[RECORDS PROVIDED]
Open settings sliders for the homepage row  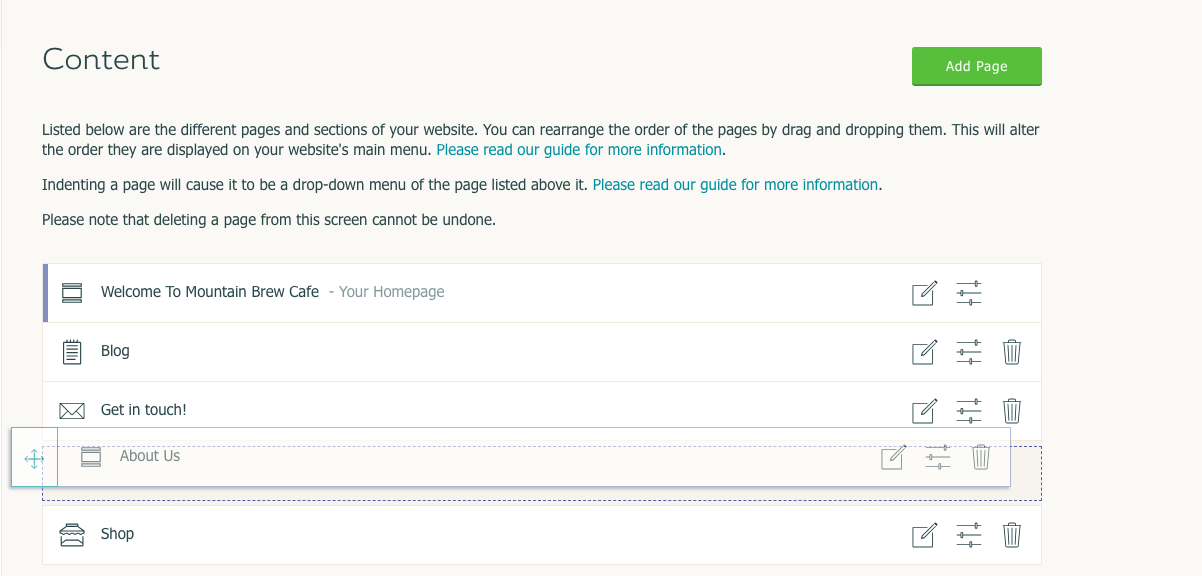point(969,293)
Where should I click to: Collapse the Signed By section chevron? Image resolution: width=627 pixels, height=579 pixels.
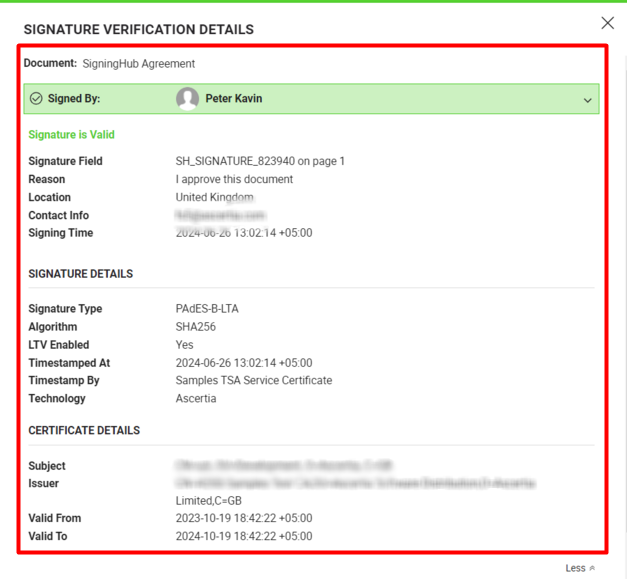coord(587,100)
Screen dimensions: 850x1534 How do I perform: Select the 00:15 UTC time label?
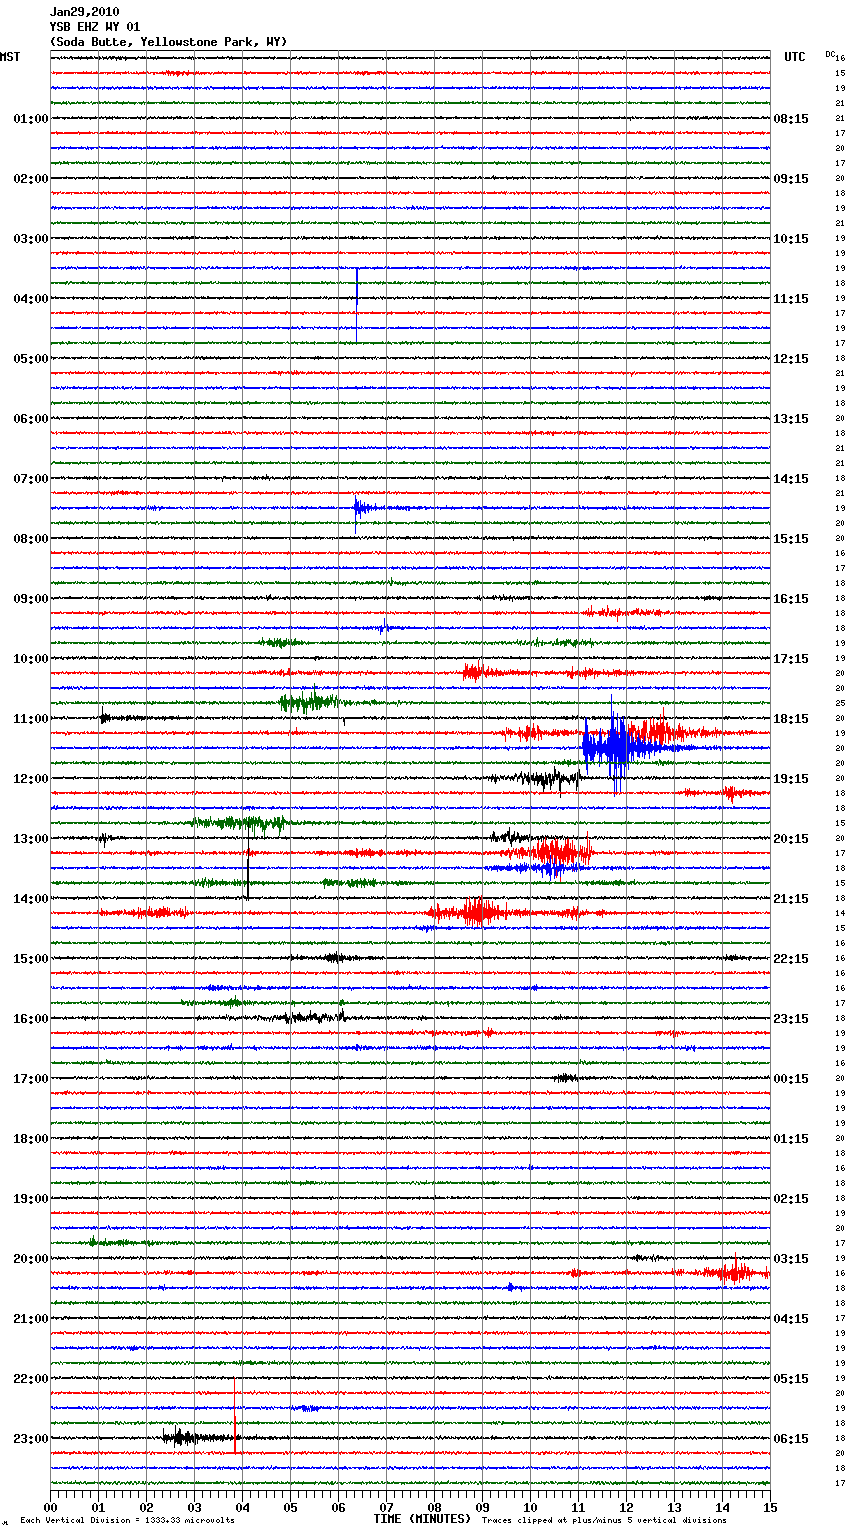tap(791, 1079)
...
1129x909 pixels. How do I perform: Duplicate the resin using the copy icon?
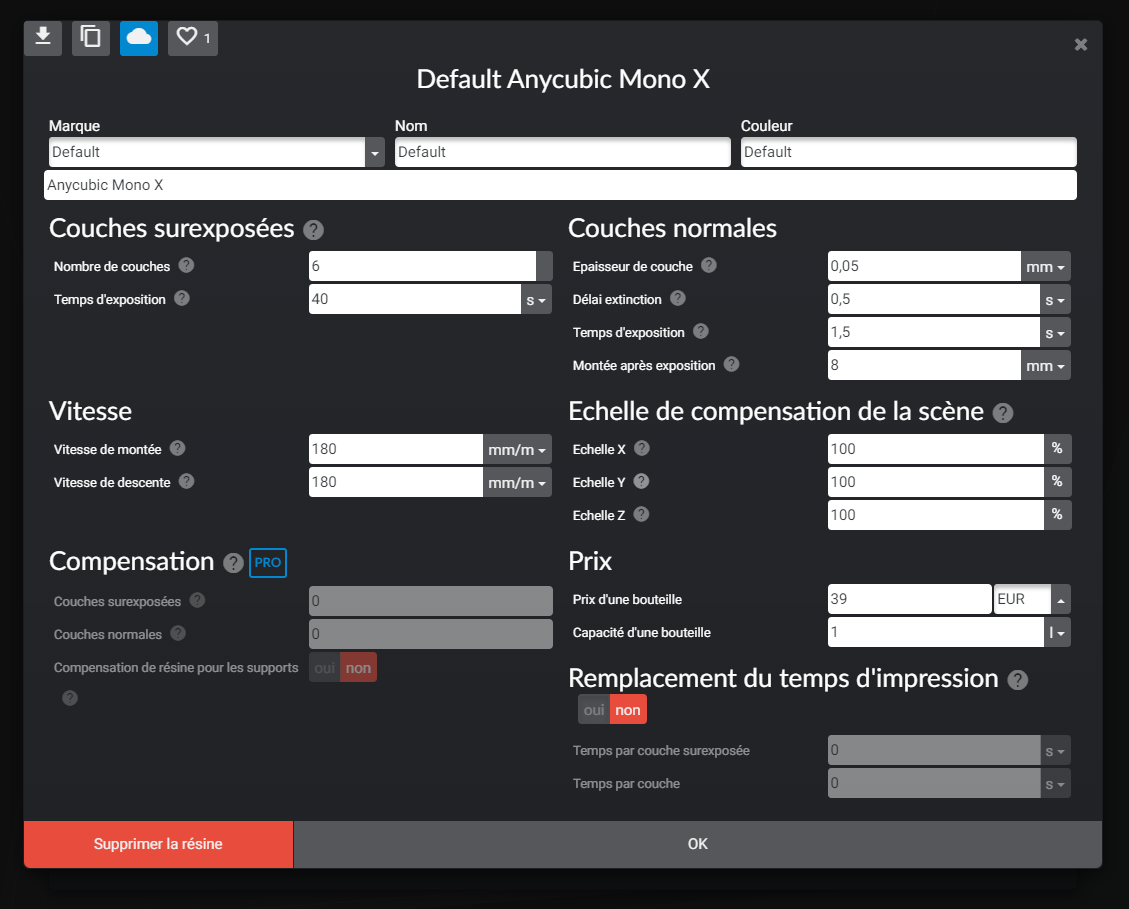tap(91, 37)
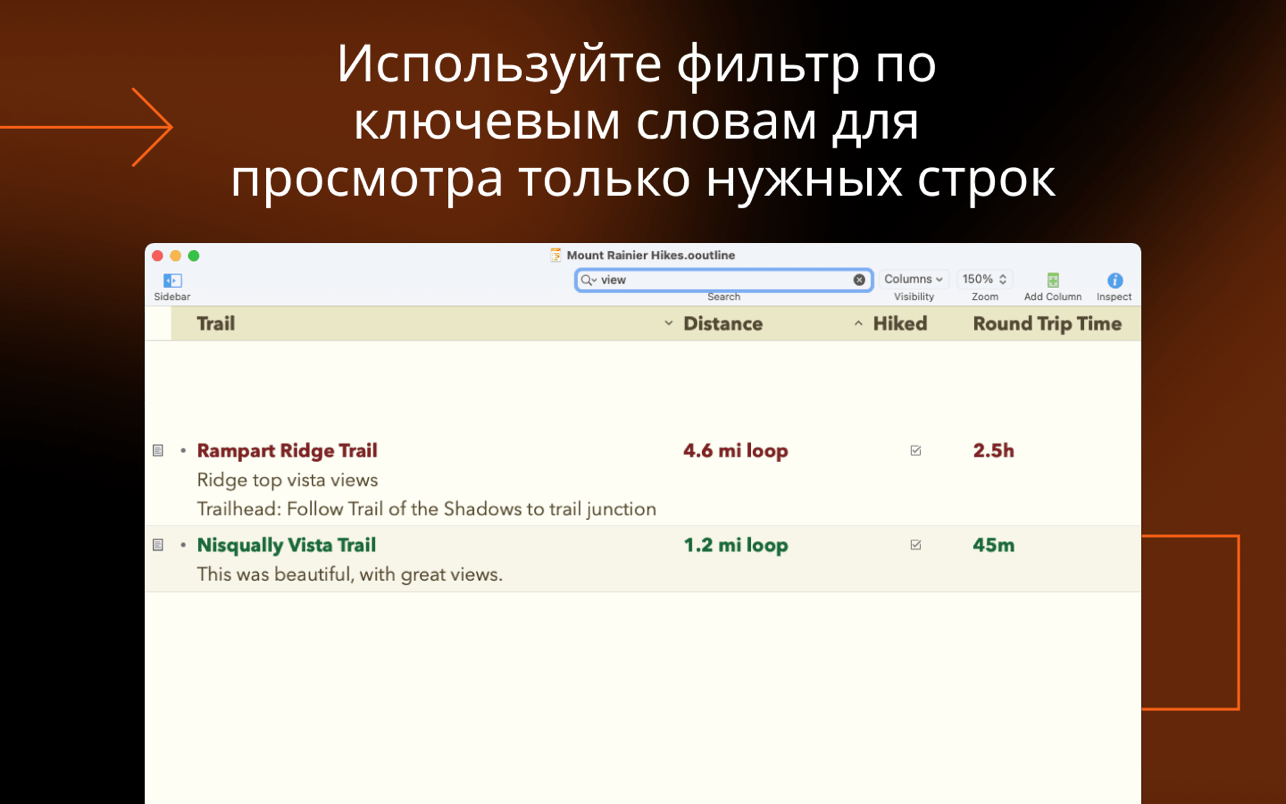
...
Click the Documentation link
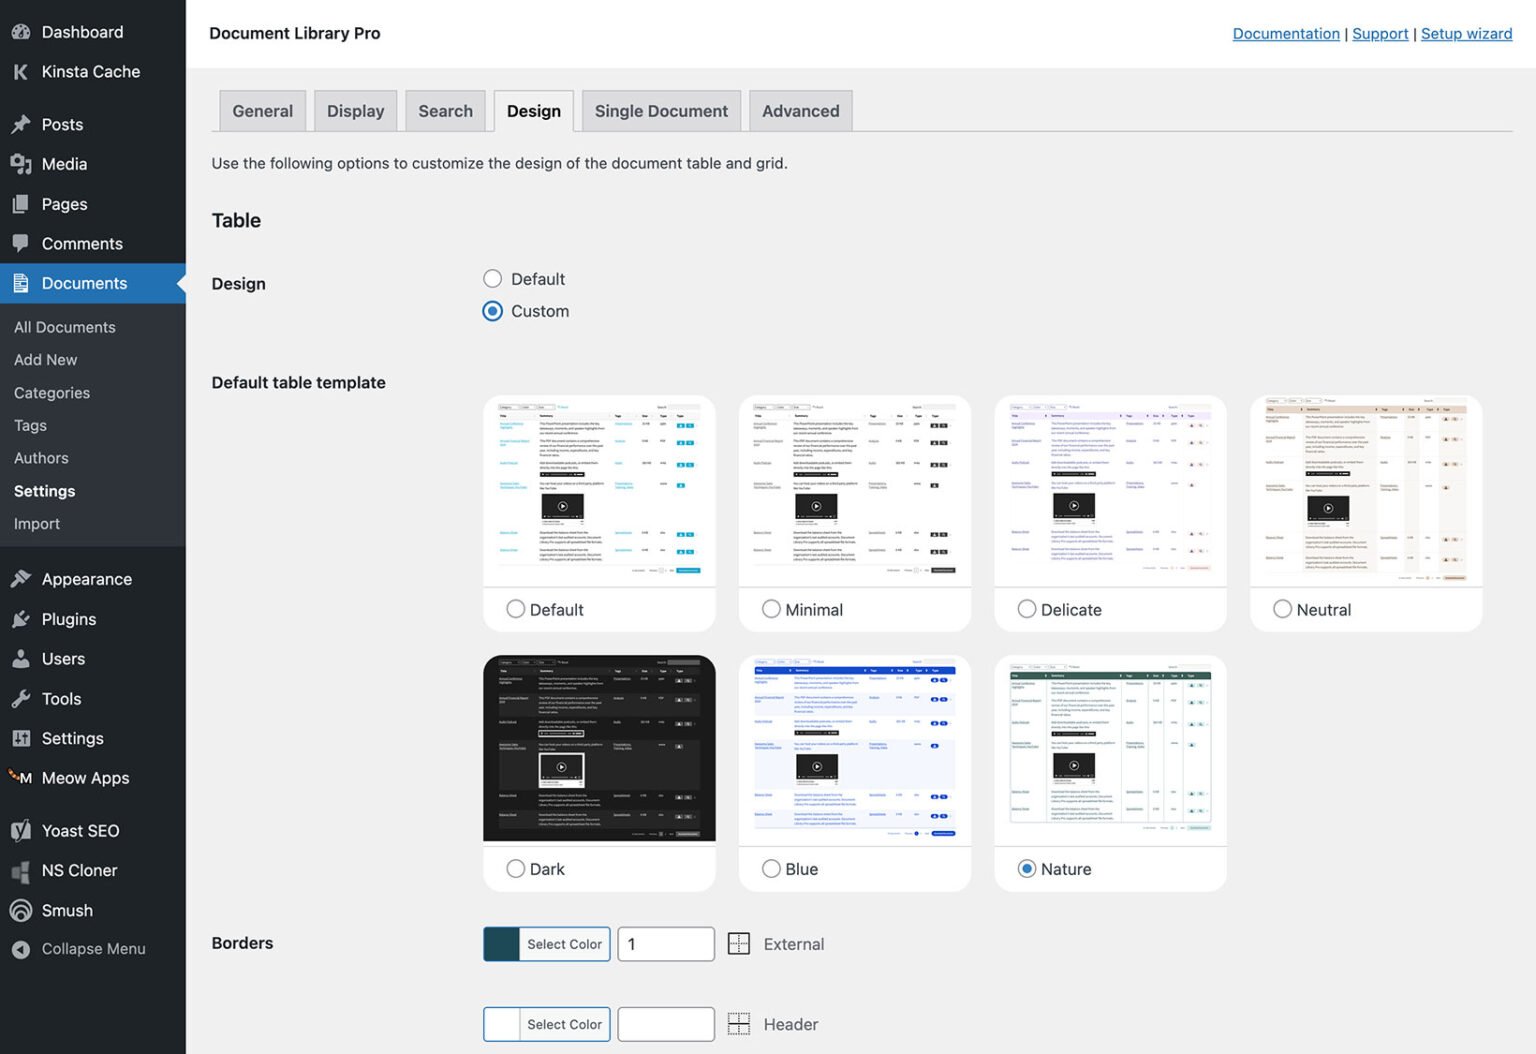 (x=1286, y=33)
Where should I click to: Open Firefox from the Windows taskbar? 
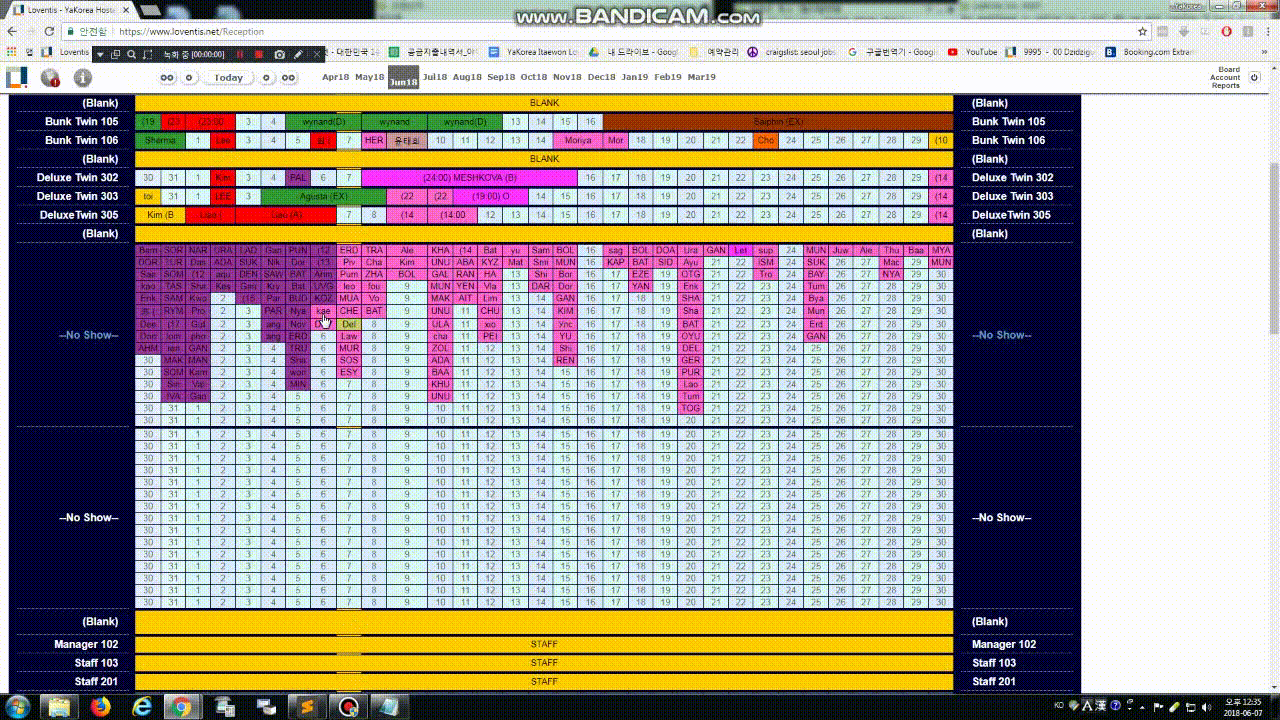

[EXERCISE AIM] Gather each line above that contains the word "pixels", and copy every such line in full.

[SOLUTION TO THE EXERCISE]
Where should I click to: Collapse the Signed By section chevron? Image resolution: width=627 pixels, height=579 pixels.
1129x909 pixels. How do I perform: Duplicate the resin using the copy icon?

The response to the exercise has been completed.